We’ve been using Looker as a self-service and reporting tool in Kiwi.com for more than 3 years. Onboarding this tool has been an interesting journey led by many, sometimes too late, realizations. And many, many of them could have been avoided if we knew what we know today.
That’s why we have decided to record our journey and help others out there to avoid our mistakes.
Three Years Ago
Our story begins in 2019. Back then, we have been using various reporting tools for analytical data such as GoodData, Retool, Datadog, or Google Data Studio simultaneously. All reports were built by over 30 analysts and an unknown number of managers and developers. Those reports were used by over 300 users. Such a set up was unmanageable, untransparent and led to many duplications, biased measures which affected KPIs, since everybody could have created anything.
As Kiwi.com was growing, we needed a single source of truth, so that’s when we decided to use Looker.
There were many tools for reporting out there on the market, so why did we decide to choose Looker? The first reason was that Looker is not only a reporting tool, but also offers self service exploration features. Our analysts were overwhelmed by various repeated questions from business data consumers. So why spend analysts’ precious time by doing easy or repeated tasks if people can find answers by themselves and instead invest the analyst’s time in something more advanced?

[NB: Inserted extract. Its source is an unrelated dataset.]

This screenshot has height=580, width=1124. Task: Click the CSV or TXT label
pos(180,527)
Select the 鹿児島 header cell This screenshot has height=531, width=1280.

Another reason was that Looker doesn’t store data in the cloud. It directly queries your database instance, so you have all the data under your control and with immediate access.
Once we have decided to start onboarding Looker, we realized we missed somebody experienced with this tool in our team. Setting up the whole instance required some knowledge and somebody’s full time attention. But we successfully ignored this fact and started to do everything on our own from scratch, without any Looker experience and best practices…. as a side project.
How and Why (not) to Set up Things
Before listing various setting areas inside Looker, it’s important to mention that we are talking about a middle size company with more than 1500 employees around the world which operates in the IT field. Each setting area below is described briefly. The goal is not to describe each issue much into detail, but rather to give readers an overview of what may or may not be the wrong approach.
We created one repository for all analytics data. At the beginning, it seemed like a good idea. We expected that having everything in one place is a great way to easily access other teams’ data, which may lead to decreasing duplications and increasing the sharing of basic datasets. Unfortunately, it wasn’t the case and it turned out to be a mistake.
After 3 years, we ended up with an endless number of duplicated views and highly confusing folder structure. Currently, we are migrating to Hub & Spoke model concept where each data team will have their own repository and general models used by multiple teams will be defined in the hub.
The majority of data in a database we work with is structured in data models in a star schema following Kimball’s methodology. Meaning, we have fact and dimensional tables. And we decided to copy those tables 1:1 to Looker. So one fact table created one view table, same for dimensional table.
But you know, the devil is in the details, and after creating a couple of explores, we were forced to create duplications of dimensional table views on purpose. Why? Because using one dimensional view reference in two fact views may create unexpected relationships once you decide to join those fact views within one explore as well. So in the end, we need to closely watch if we don’t accidentally create unwanted relationships. To avoid such a situation we started to create duplications with various creative prefixes and suffixes and that’s the way to a hell of a mess.
Or another issue is that referencing two different columns in one fact view to the same dimensional view creates a relationship where those two columns are considered to be one. Typically, when we have one dimensional table for countries but we have two columns in the fact table: source and the destination.
Solution? We have recently decided to create a special denormalized table per each fact table in a database. Using denormalized tables offers a tidier structure in folders and requires significantly less joins in explore definitions.
We created a huge number of models because we created one model per explore. Why? Because we didn’t get that a model is mainly a combination of the connection and data area and should serve as a roof for more explores.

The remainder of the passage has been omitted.